A rather well designed hoax made the social media rounds this July: a web page, seemingly run by the Shell Oil Company, announced a contest to help promote the company’s Arctic drilling campaign. Visitors could use an ad generator to write the slogan of their choice over a series of arctic photos, each ending with the words “Let’s go!” The result? Trolling on a mammoth scale. Ad after ad gushed in criticizing Shell’s arctic designs. These ranged from the clever (“You can’t run your SUV on ‘cute,’” superimposed over a close-up of cuddling polar bears), to the scathing (“We’d drill a crippled orphan’s spine if there was some oil in it,”) to the endearingly nerdy (‘But everything changed when the fire nation attacked,” showing a martial-looking oil rig advancing on an icy shore.) It was a joy to scroll past ad after ad, watching the collective wit of the internet take on poor corporate judgment. Shell’s inability to acknowledge the content of the user-generated ads seemed like a metaphor for their inability to acknowledge the effects of their arctic drilling on the environment.
As it turned out, however, the crowd-sourced ad campaign was not a corporate misstep. It was an elaborate ruse constructed by Greenpeace and the Yes Men to raise awareness about Shell’s plans, and generally give the company grief. There has been debate as to whether or not the fake ad contest worked as activism, but the gallery of fake ads does still work as a powerful piece of political art. It does so in part because of the aesthetic beauty of the repeating photographs, the unified pallet of whites, grays, blues, and watery greens spread across the screen like a digital quilt. But it derives its political power from the genre of the meme itself.
Merriam Webster’s defines a meme as “an idea, behavior, style, or usage that spreads from person to person within a culture,” but on the internet it has taken on a more specific connotation with the help of sites like meme generator. Online memes usually take the form of words fitted to a particular syntactical construction over a matching image.
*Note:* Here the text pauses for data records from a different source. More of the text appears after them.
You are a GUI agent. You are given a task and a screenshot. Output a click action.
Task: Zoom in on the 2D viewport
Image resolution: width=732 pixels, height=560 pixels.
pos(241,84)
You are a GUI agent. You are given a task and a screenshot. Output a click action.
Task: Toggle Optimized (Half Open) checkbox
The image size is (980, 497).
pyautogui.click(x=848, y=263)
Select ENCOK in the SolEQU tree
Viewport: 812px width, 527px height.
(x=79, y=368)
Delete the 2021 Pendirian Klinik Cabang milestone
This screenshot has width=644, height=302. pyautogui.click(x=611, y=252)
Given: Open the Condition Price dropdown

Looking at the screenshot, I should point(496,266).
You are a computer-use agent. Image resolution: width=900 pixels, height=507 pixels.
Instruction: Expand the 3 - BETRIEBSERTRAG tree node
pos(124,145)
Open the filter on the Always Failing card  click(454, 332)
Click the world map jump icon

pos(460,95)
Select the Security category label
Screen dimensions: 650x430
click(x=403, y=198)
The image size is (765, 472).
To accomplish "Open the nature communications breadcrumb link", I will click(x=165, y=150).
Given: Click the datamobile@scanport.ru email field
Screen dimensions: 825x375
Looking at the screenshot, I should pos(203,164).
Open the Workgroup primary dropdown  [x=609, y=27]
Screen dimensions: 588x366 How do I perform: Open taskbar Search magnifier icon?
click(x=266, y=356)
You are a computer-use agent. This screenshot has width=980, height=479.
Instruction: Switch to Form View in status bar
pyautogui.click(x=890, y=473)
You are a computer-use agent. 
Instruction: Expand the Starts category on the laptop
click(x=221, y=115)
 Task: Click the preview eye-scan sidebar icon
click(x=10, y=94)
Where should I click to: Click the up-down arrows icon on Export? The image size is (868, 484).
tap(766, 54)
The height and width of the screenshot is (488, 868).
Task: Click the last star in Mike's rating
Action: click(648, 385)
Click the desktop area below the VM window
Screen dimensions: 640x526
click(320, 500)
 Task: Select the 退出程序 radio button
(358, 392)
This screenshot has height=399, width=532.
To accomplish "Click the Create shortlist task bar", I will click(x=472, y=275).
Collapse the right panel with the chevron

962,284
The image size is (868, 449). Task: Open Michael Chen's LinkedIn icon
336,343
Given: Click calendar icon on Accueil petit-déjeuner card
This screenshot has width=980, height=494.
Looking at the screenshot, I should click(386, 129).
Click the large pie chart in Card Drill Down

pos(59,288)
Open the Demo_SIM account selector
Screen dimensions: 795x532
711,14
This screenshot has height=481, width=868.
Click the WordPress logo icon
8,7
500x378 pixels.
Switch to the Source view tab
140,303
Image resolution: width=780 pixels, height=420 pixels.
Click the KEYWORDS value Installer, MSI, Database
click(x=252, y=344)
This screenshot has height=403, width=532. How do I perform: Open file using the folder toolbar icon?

There’s the “I don’t always” meme based on the tagline of Dos Equis commercials. (“I don’t always drink beer, / but when I do, I prefer Dos Equis,” morphed into “I don’t always talk to art students, / but when I do, I order large fries,” or “I don’t always do laundry, / but when I do, it’s because I ran out of socks.”) There’s the Philosoraptor, an ink drawing of a pondering Velociraptor asking two-part questions such as, “If money is the root of all evil, / then why do they ask for it in church?” or “What if Pinocchio said / my nose will not grow?” Most of these memes have no political point whatsoever, and many of their iterations can be nasty, dull, or only intelligible by a small group of friends. But they are uniquely suited for political expression because they allow a large number of people to attach their individual experiences to a culturally recognized symbol.
This can work by using pop-cultural references to make a political point. “So you support a traditional Christian marriage?” asks Condescending Wonka, “Tell me more about the relationship Jesus had with his wife.” You could say the same thing in a tweet or Facebook status update, but your argument wouldn’t carry the cultural weight of Gene Wilder’s eyeroll. There’s a certain humorous catharsis in seeing our collective experiences typed back to us in white letters over the faces of our pop cultural icons, as when, after the U.S. Supreme Court upheld the Affordable Care Act, Ned Stark warned, “Brace yourselves, everyone on Facebook is about to become a constitutional scholar.”
Other memes, like the fake Shell ad generator, function entirely to make a social or political point. One notable example is Privilege Denying Dude. This began as a tumblr started by one woman, but it allowed many more woman (and men) to satirize the smug statements they’d heard from the privilege denying dues in their own lives by typing them over the smug smirk of a generic white male model. (“Your idea sounds so much better when I rephrase it,” read one notable example.)
Memes like this one illustrate exactly how the personal is political. Anyone visiting the tumblr or generating memes could see that she was not alone in facing dismissive condescension when she tried to speak her mind. It even offered an opportunity for real-world solidarity. When the stock photographer responsible for the original image objected to its use, a male ally stepped up to be the new smug face of Privilege Denying Dude.
Memes like this one are powerful because they show a mass of unique individuals rallying around a particular cause or experience—the internet equivalent of a diverse crowd gathered in a square. It is the form itself that suggests this diverse unity by grafting individually created statements into repeating syntaxes and onto repeating images. These memes are the visual inverse of a Diego Rivera mural. Instead of one hand suggesting many, many hands uphold one theme.